And so I went. And had my ass kicked. I love a good barbell but holy shit, it's easy to forget how much plyo and body weight can fuck you up! In a good way, of course. My adductors were sore as fuck the next day. Adductors, for the record, are pretty much the only muscle that I actually know the proper name for, so I like when I have real reason to mention it...

Boot Camp with Kyla! And a big Russian hat...

I'd like to say that a moment of true inner strength got me there, that I wanted to prioritize myself. But that would be bullshit. I didn't want my friend to think I was lazy. Not exactly Hallmark material. But guess what, it got me where I needed to be. Even better, working out next to Nikki pushed me even harder, knowing that she works super hard and that if nothing else, Kyla and the class deserved the respect that legit sweat is indicative of. So I got sweaty, tried not to let Nikki beat me TOO much, and had a better start to my week than I had anticipated.

I guess I feel like sometimes it's more about getting there, as opposed to how you get there. Don't get me wrong, the journey can be pretty important, too, but sometimes, no one gives a shit about the journey.



Friday 3 October 2014

That Time I Was A Little Bitch...

If I recall, one of my posts talks about hitting that moment where you want to quit and then pushing past it. This touches on a similar notion but ends a little differently.

This time the story ends with me being a bit of a little bitch...

So, after enjoying some food-filled, booze-laden fun last week, I've been trying to hit the gym hard and eat healthy. The reason I don't say eat "healthier," as opposed to "healthy," is because eating Doritos for 3 meals a day would likely be "healthier" than what I was throwing back in Vancouver. So after returning home, I knew I needed to revisit my general lifestyle habits and try to counteract any actions that had potentially fattened me up in 4 short days.

The food side of thing wasn't too bad, because a lot of healthy food tastes really good. Funny how that works, but it's true. I enjoy most of the meals that also happen to be conducive to my goals, and as such, getting back on track, as opposed to eating truffle cream spaghetti and chocolate mousse (not even scratching the surface, you have no idea...), isn't too difficult. Chicken tastes good. Halibut tastes good. Tomatoes taste good...even when they're not served with bocconcini. So the food side of things is alright.

The gym, however? Welcome to my personal world of pain...
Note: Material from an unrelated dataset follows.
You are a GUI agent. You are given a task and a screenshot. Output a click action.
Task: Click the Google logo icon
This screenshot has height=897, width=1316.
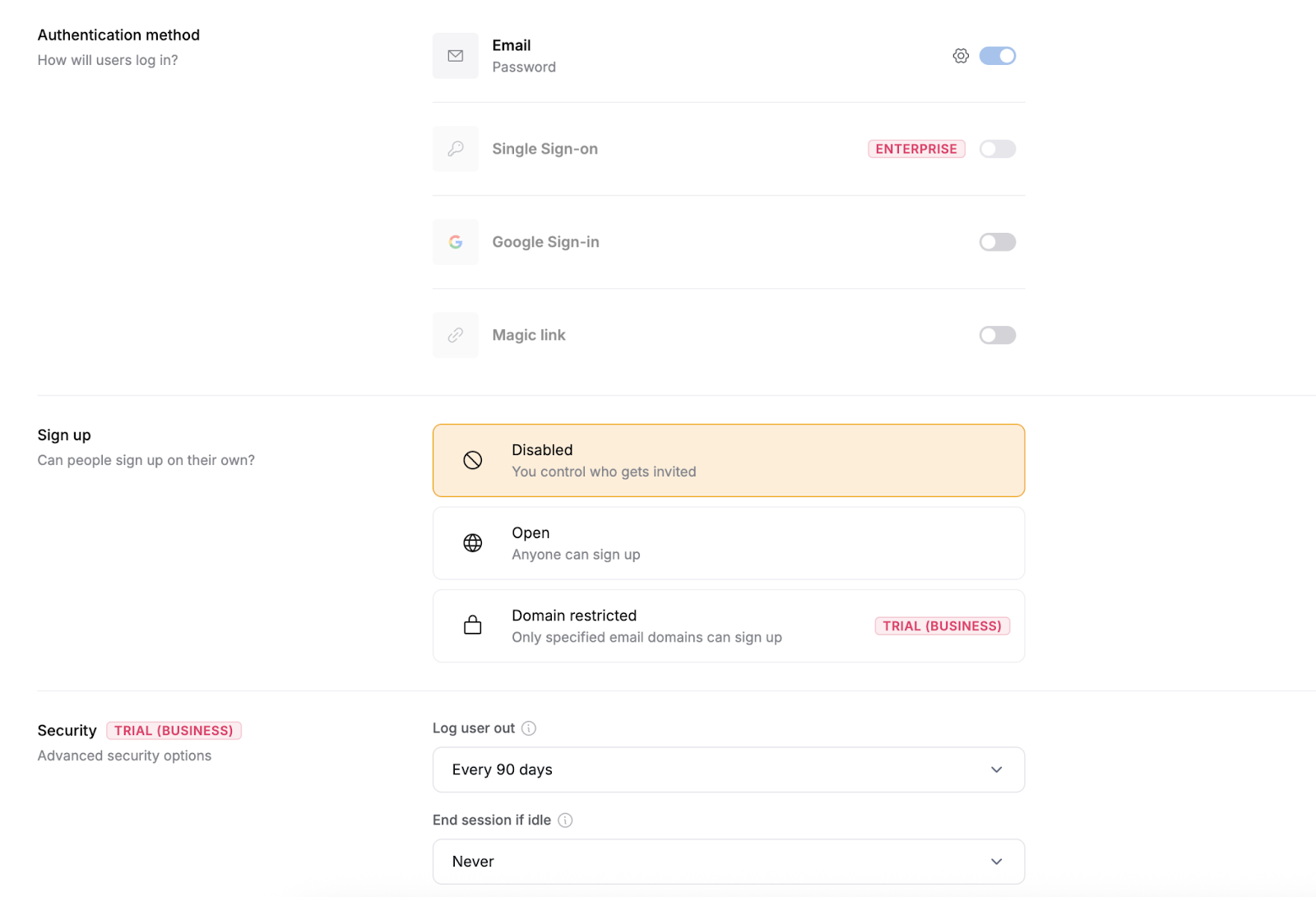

One day this week, I literally found myself saying out loud, "Don't be such a little bitch, finish it." I'd like everyone to take a moment and picture me, sweaty at the gym, barbell overhead, actually speaking out loud to myself about not being a "little bitch." Does it get better? And by better, I mean worse? Absolutely. The next phrase that I deemed appropriate to share with myself was, "quit acting like such a pussy and finish this." I'm a 30 year-old woman, telling herself not to act like a pussy. Actually? And guess what? I finished. Some. Most. Almost all. Okay, all, I finished it all, but it was pathetic. Or it felt pathetic, anyway. Now, that being said, I often find that after having a lacklustre workout, your next session feels great. You're motivated by having pushed through the tough parts, and revitalized for the new endeavour!

Not so much...

Next day, I slacked off and didn't train at all. Day after that? Such a struggle. Start to finish, I felt like I had regressed a year in my skill and strength, and would be lucky to walk out of the gym alive. And it's funny that I felt so bad about my workout, because I actually PR'd my bench press, which is pretty fun, but even with that, everything felt like such a battle. Movements were awkward and laboured. I was out of breath, yet not breaking my usual sweat. You know, the type that rivals a geyser - that kind of sweating is my specialty. Super enjoyable with my giant boobs, too. Everyone loves sweaty, giant boobs. Slash no one does. But whatever. No giant, sweaty boobs for this dumb ass, since I couldn't get myself to sweat if I tried. And I did try. It's just that trying looked like a limbless giraffe that had suffered a stroke. Whilst trying to smash weights. Because that's clearly what giraffes are into. Giraffes love to lift. They're all about #gains, right? (As if, a real giraffe would kick your head in for discussing #gains. I wish I was a giraffe so that I could kick people who say #gains. Except for when I say it. It's cute when I say it.) Okay, maybe a little giraffe overkill but whatever. I wasn't sweating, I could barely move my body in a fashion that resembled training, and I just felt like shit. And it sucked because it wasn't a one-off, I'd been in disaster mode for a few days.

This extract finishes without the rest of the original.